• Excerpt provided:
* * * * * * *

PPUMASK emphasis and greyscale effects apply even with rendering disabled.

PAL

PAL PPUs have the same rendering behavior as NTSC PPUs except for the border. The border is always black and extends 1 pixel into the top and 2 pixels into each of the left and right edges of the picture region, whether rendering is enabled or not. Emphasis and greyscale effects do not apply to this border. Note that this border does not change the behavior of sprite 0 hit compared to NTSC.

Line-by-line timing

The PPU renders 262 scanlines per frame. Each scanline lasts for 341 PPU clock cycles (113.667 CPU clock cycles; 1 CPU cycle = 3 PPU cycles), with each clock cycle producing one pixel. The line numbers given here correspond to how the internal PPU frame counters count lines.

The information in this section is summarized in the diagram in the next section.

The timing below is for NTSC PPUs. PPUs for 50 Hz TV systems differ:

  • Dendy PPUs render 51 post-render scanlines instead of 1
  • PAL NES PPUs render 70 vblank scanlines instead of 20, and they additionally run 3.2 PPU cycles per CPU cycle, or 106.5625 CPU clock cycles per scanline.

Pre-render scanline (-1 or 261)

This is a dummy scanline, whose sole purpose is to fill the shift registers with the data for the first two tiles of the next scanline. Although no pixels are rendered for this scanline, the PPU still makes the same memory accesses it would for a regular scanline, using whatever the current value of the PPU's V register is, and for the sprite fetches, whatever data is currently in secondary OAM (e.g., the results from scanline 239's sprite evaluation from the previous frame).

This scanline varies in length, depending on whether an even or an odd frame is being rendered. For odd frames, the cycle at the end of the scanline is skipped (this is done internally by jumping directly from (339,261) to (0,0), replacing the idle tick at the beginning of the first visible scanline with the last tick of the last dummy nametable fetch). For even frames, the last cycle occurs normally. This is done to compensate for some shortcomings with the way the PPU physically outputs its video signal, the end result being a crisper image when the screen isn't scrolling. However, this behavior can be bypassed by keeping rendering disabled until after this scanline has passed, which results in an image with a "dot crawl" effect similar to, but not exactly like, what's seen in interlaced video.

During pixels 280 through 304 of this scanline, the vertical scroll bits are reloaded if rendering is enabled.

Visible scanlines (0-239)

These are the visible scanlines, which contain the graphics to be displayed on the screen. This includes the rendering of both the background and the sprites. During these scanlines, the PPU is busy fetching data, so the program should not access PPU memory during this time, unless rendering is turned off.

Cycle 0

This is an idle cycle. The value on the PPU address bus during this cycle appears to be the same CHR address that is later used to fetch the low background tile byte starting at dot 5 (possibly calculated during the two unused NT fetches at the end of the previous scanline).

* * * * * * *

• Material provided:
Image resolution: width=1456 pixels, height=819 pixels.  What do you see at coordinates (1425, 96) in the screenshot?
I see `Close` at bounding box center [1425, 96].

* * * * * * *

• Written task 1: From the PPU rendering excerpt, reproduce word for word the part that begins with the words containing "The information in" and ends with "cycles per scanline.".
• Written task 2:
Answer these from the PPU rendering excerpt:
(a) How many PPU clock cycles does each scanline last?
(b) How many vblank scanlines do PAL NES PPUs render?
(c) During which pixels of the pre-render scanline are the vertical scroll bits reloaded if rendering is enabled?

• Right answer 1:
The information in this section is summarized in the diagram in the next section.

The timing below is for NTSC PPUs. PPUs for 50 Hz TV systems differ:

  • Dendy PPUs render 51 post-render scanlines instead of 1
  • PAL NES PPUs render 70 vblank scanlines instead of 20, and they additionally run 3.2 PPU cycles per CPU cycle, or 106.5625 CPU clock cycles per scanline.

• Right answer 2:
(a) 341 PPU clock cycles.
(b) 70 vblank scanlines.
(c) Pixels 280 through 304.